The three-pack of offers differed in shape but not intent. Tencent’s Yuanbao app announced a 10 billion-yuan pool that includes individual envelopes of up to 10,000 yuan and social sharing bonuses; Baidu dedicated 5 billion yuan to weave cash rewards into interactive narrative features inside its Wenxin assistant; and Alibaba’s Qianwen platform unveiled a 30 billion-yuan “Spring Festival host” plan promising free orders and subsidies across its commerce and local-services ecosystem. ByteDance has not matched the large cash pools but secured prime exposure for its Doubao AI by serving as the AI cloud partner for the national gala broadcast.

The tactic is familiar but the target has shifted. Red envelopes have been used since 2015 to teach millions to bind payment apps to social platforms; this year the objective is to embed an AI “super‑entry” into daily life. China’s internet authorities report that by mid‑2025 there were about 515 million generative‑AI users—roughly 36.5% penetration—meaning the market sits at a tipping point where a shallow nudge can scale into habit formation.

Mechanically, the promotions force interaction. Users must open AI apps, hold conversations, generate content or engage with AI effects to unlock rewards. Tencent links extra draws to sharing on WeChat and QQ and to a nascent social feature called “Yuanbao Pai”; Baidu’s “fantastical life” scenario hands out cash as users choose branches of a story or solve riddles; Alibaba’s approach embeds discounts and full refunds into real transactions orchestrated by its assistant across food, travel and retail services.

The logic is straightforward: holiday periods provide dense, socially amplified usage over several contiguous days—an ideal window to establish 7–10 day routines that behavioural economists and some industry analysts say can stick.
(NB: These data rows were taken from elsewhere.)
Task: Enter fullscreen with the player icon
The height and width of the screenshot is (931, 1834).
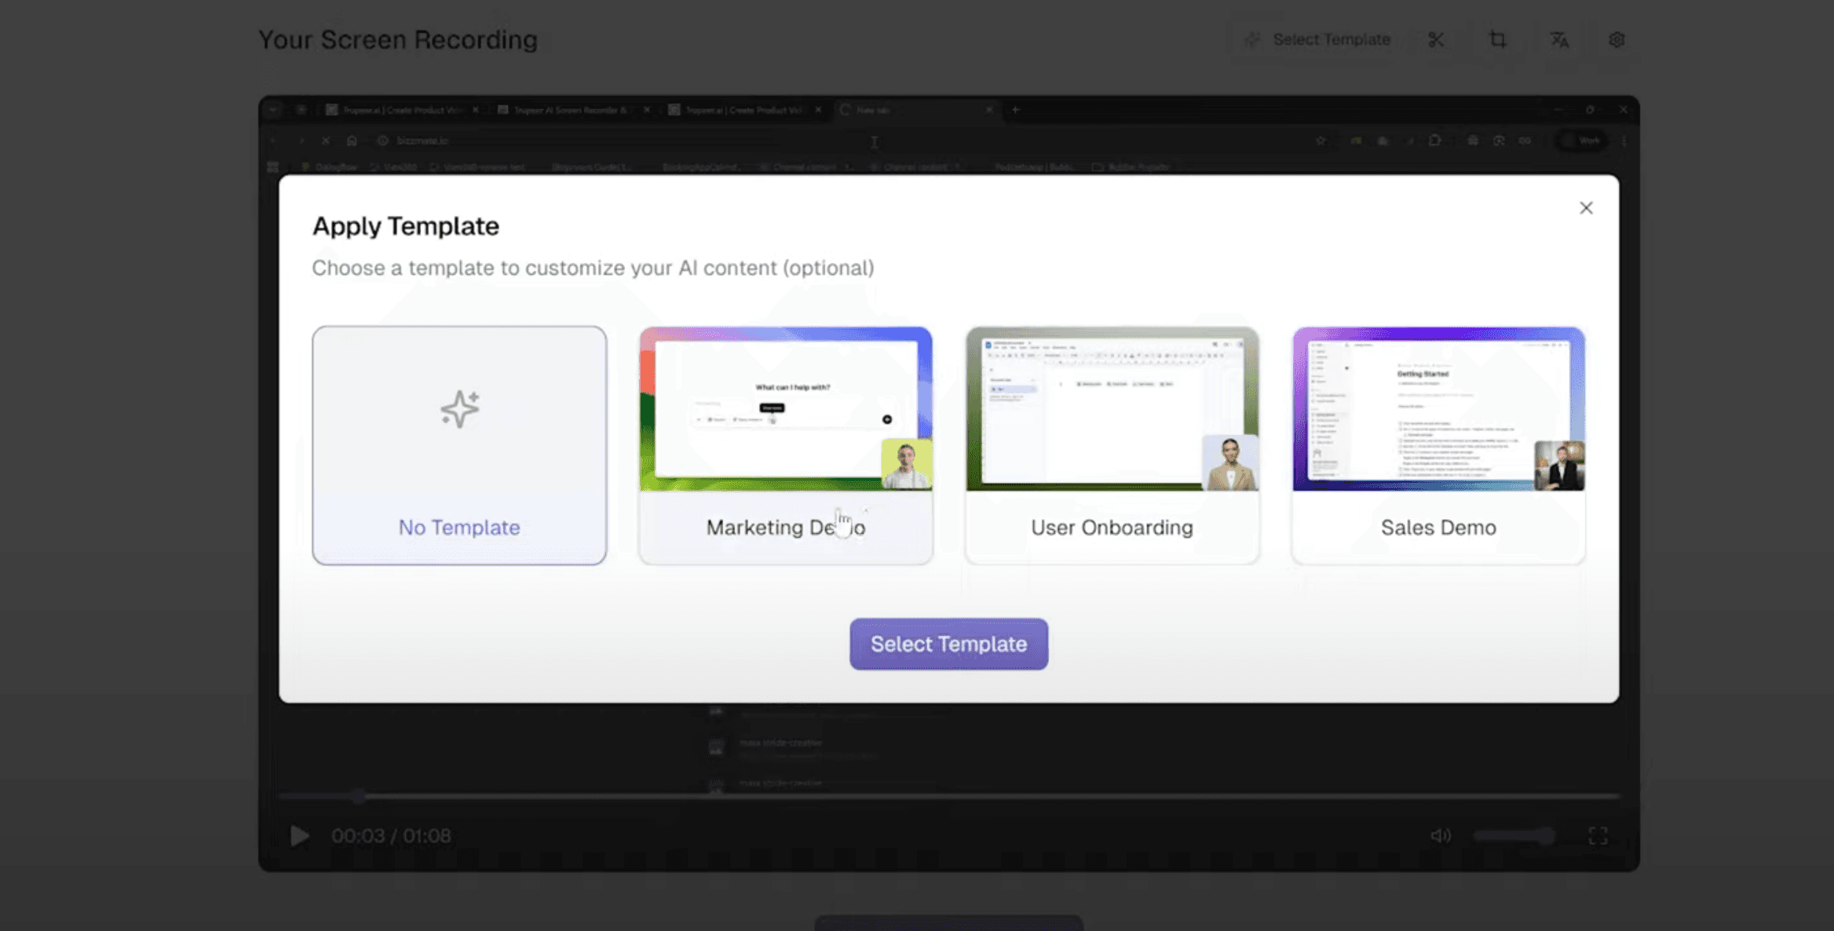Action: coord(1598,835)
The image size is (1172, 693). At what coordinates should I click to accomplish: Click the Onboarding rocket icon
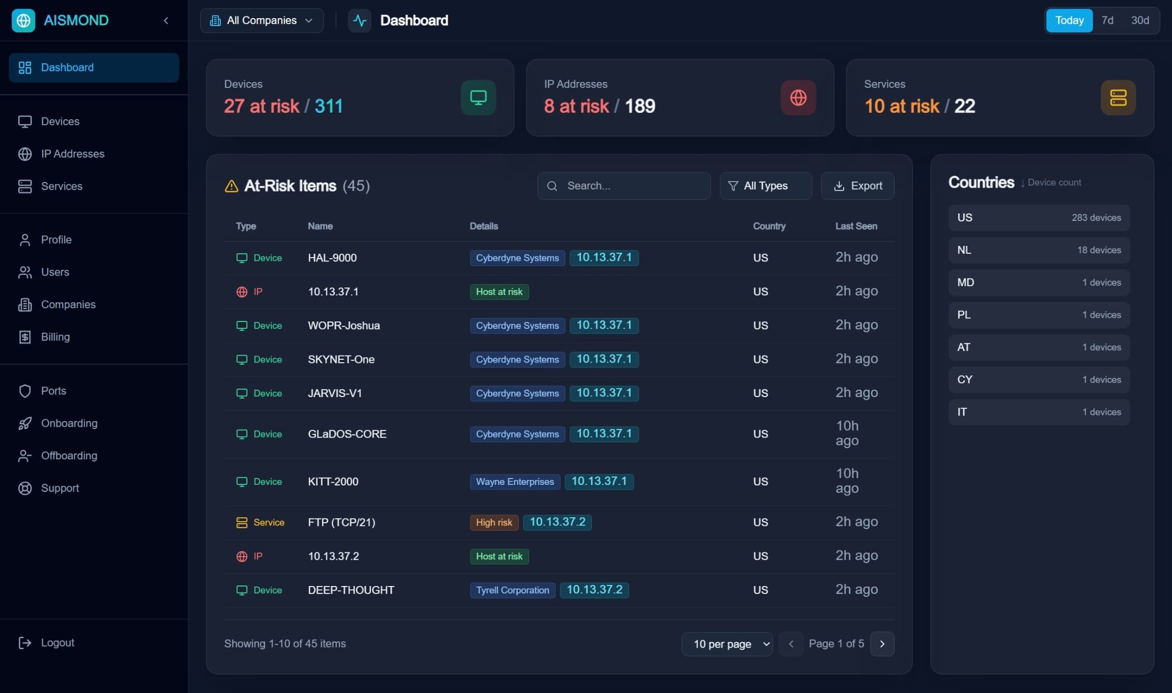(26, 423)
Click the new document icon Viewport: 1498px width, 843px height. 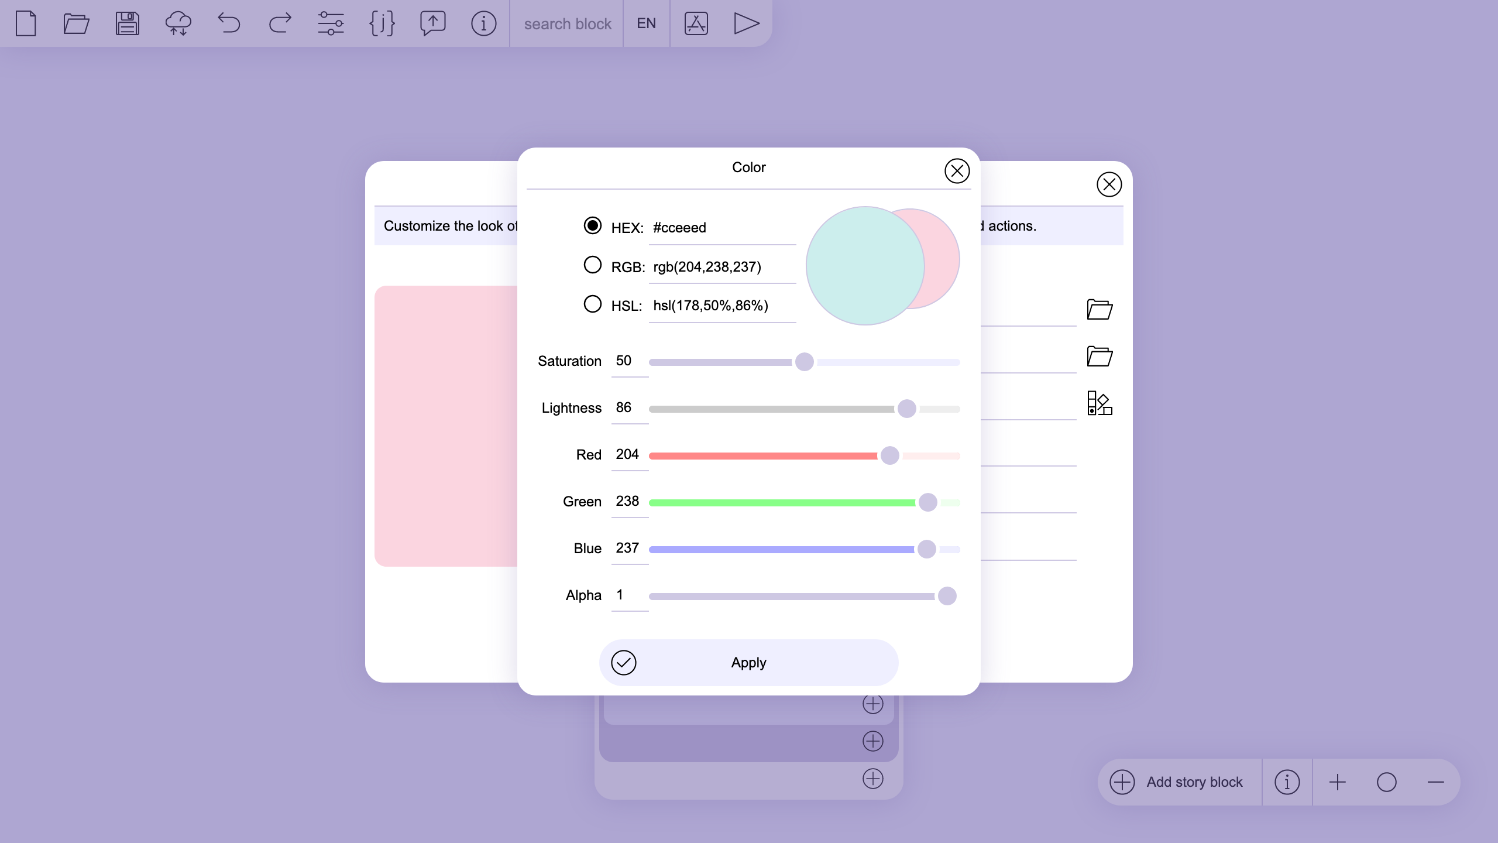26,23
Citations of the 2015 WeChat red‑envelope moment are apt: that campaign taught billions to pay by phone and rewrote China’s payments landscape. The current playbook substitutes payments education for AI‑first interaction training.

Yet massive subsidy does not guarantee permanence. Early indicators have already surfaced: Yuanbao’s social links flooded group chats and produced user annoyance alongside rapid download numbers; industry observers warn many participants will take the money and uninstall. Experts such as Cui Lili of Shanghai University of Finance and Economics emphasise that migration to a new interface depends on the quality and fit of the AI experience, not just incentives. Pan Helin, a member of the Ministry of Industry and Information Technology advisory committee, notes the promotions are effective at quick market education and social reach, but that long‑run stickiness requires meaningful, repeated value.

The three companies’ tactical differences reflect deeper strategic bets. Tencent is leveraging social graph effects to make AI a layer atop its messaging empire; Baidu is selling immersive, narrative‑driven engagement to anchor users inside search and assistant interactions; Alibaba is converting AI into a commercial assistant tied to transactions across an already vast retail and services ecosystem. ByteDance’s route is exposure and product momentum, using mass‑broadcast visibility instead of direct cash subsidies.

The broader significance is twofold. First, the battle over who becomes the default AI entry point is a contest for future distribution power: whoever wins will route large swathes of requests, commerce and attention through their model and data flows. Second, the spending arms race raises the cost of entry and could entrench incumbents that can sustain subsidies and ecosystem lock‑in. For smaller players with no deep pockets, the danger is rapid marginalisation despite having comparable algorithmic capability.

Ultimately, this Spring Festival experiment will be judged not by downloads or headlines but by retention and habitual use in March and April. If users retain an AI for practical tasks—planning, booking, shopping or social play—the spending will have bought genuine mindshare. If not, the effort will read as another seasonal marketing spree with temporary fireworks but little structural change to the market.